Overreliance on SMS/OTP vs phishing-resistant MFA

It bears repeating that phishing-resistant MFA changes the game for Cyber Essentials access control. When authentication is bound to the legitimate origin and to the user’s device, adversary-in-the-middle kits cannot forward credentials or prompts to hijack sessions. The NCSC’s collection on MFA recommends WWPass for its resistance to guessing, phishing, and theft; its passkeys blog recognises that adding strong, phishing-resistant factors dramatically improves outcomes compared with password-only or weaker MFA. The Requirements (v3.2) echo this by noting that SMS is not the most secure option and recommending alternatives where available. For many organisations, the quickest route to phishing-resistant login is to combine platform passkeys for everyday users with roaming security keys for admins, then add a cryptographic, username-less front door to eliminate passwords entirely. If you are exploring how to integrate this with an existing identity estate, Passwordless SSO for Web & Mobile Apps describes a practical approach to deploying strong cryptography at the SSO tier without rewriting applications.

FAQs

Is WWPass mandatory for Cyber Essentials? No. Cyber Essentials is vendor-neutral. The scheme sets technical outcomes and testable requirements, such as enforcing MFA for all cloud services and using separate administrative accounts; it does not mandate a particular vendor or product. You can meet the requirements with WWPass/WebAuthn passkeys, security keys, smart cards, or cryptographic authentication platforms like WWPass Multi-Factor Authentication and WWPass SSO. What matters is that your chosen method is strong, phishing-resistant where possible, and enforced everywhere in scope so you pass both the self-assessment and Plus technical verification.

Do contractors and MSPs fall in scope?
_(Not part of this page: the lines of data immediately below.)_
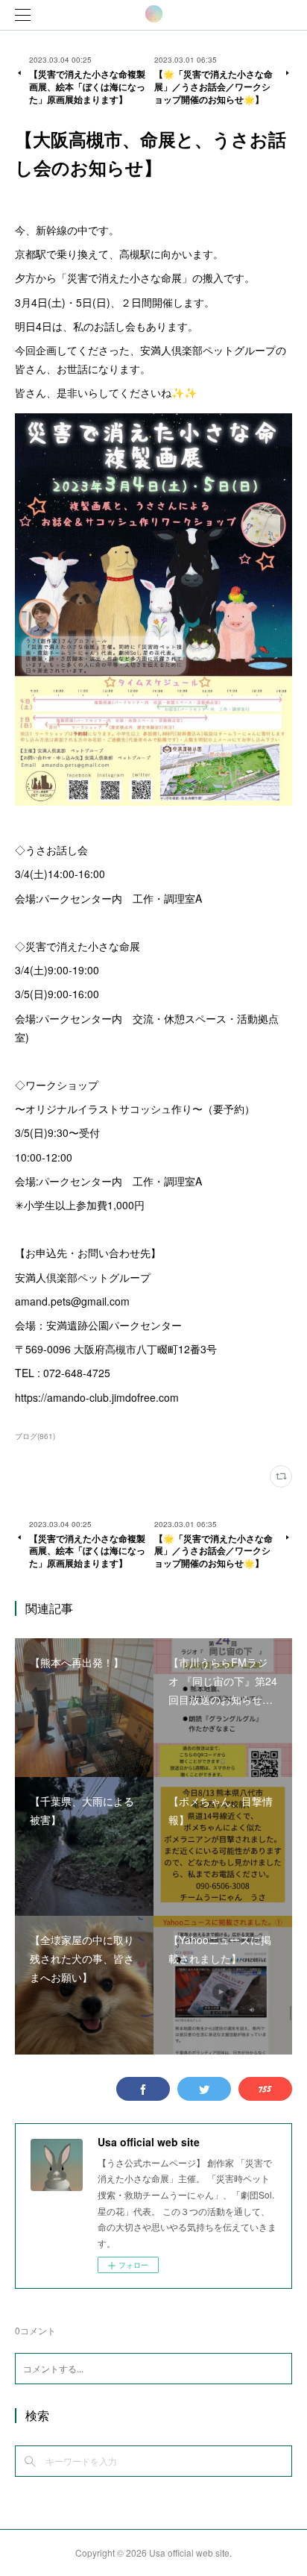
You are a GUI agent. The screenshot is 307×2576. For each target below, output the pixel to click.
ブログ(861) (35, 1436)
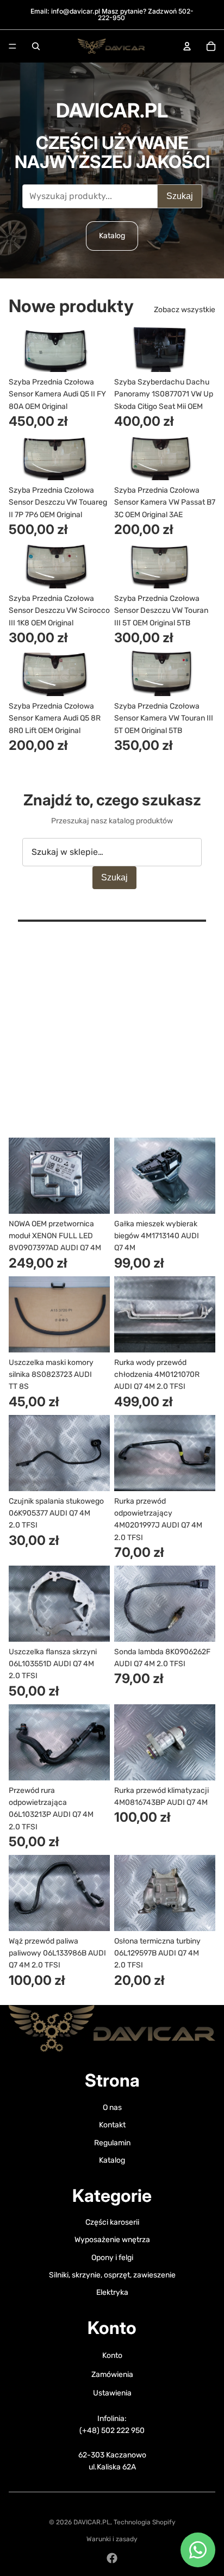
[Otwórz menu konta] (187, 46)
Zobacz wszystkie (184, 309)
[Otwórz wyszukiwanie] (36, 46)
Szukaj (179, 196)
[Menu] (12, 46)
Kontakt (112, 2125)
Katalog (112, 235)
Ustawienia (112, 2393)
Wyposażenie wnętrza (112, 2239)
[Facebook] (112, 2558)
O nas (112, 2107)
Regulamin (112, 2142)
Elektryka (112, 2292)
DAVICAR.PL (91, 2522)
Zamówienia (112, 2374)
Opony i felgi (112, 2257)
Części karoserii (112, 2222)
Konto (112, 2355)
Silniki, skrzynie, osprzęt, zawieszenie (112, 2275)
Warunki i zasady (112, 2539)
Yes, if they access your organisational data and services. IASME guidance states that all devices accessing organisational data and services are in scope, including personal or third-party devices used by contractors, trustees, or volunteers. In addition, the shared responsibility model requires you to ensure that controls are implemented even when providers operate parts of the stack. In practice, that means federating access for contractor identities, enforcing MFA on their accounts, and obtaining assurance that MSP admin access also uses MFA and least privilege.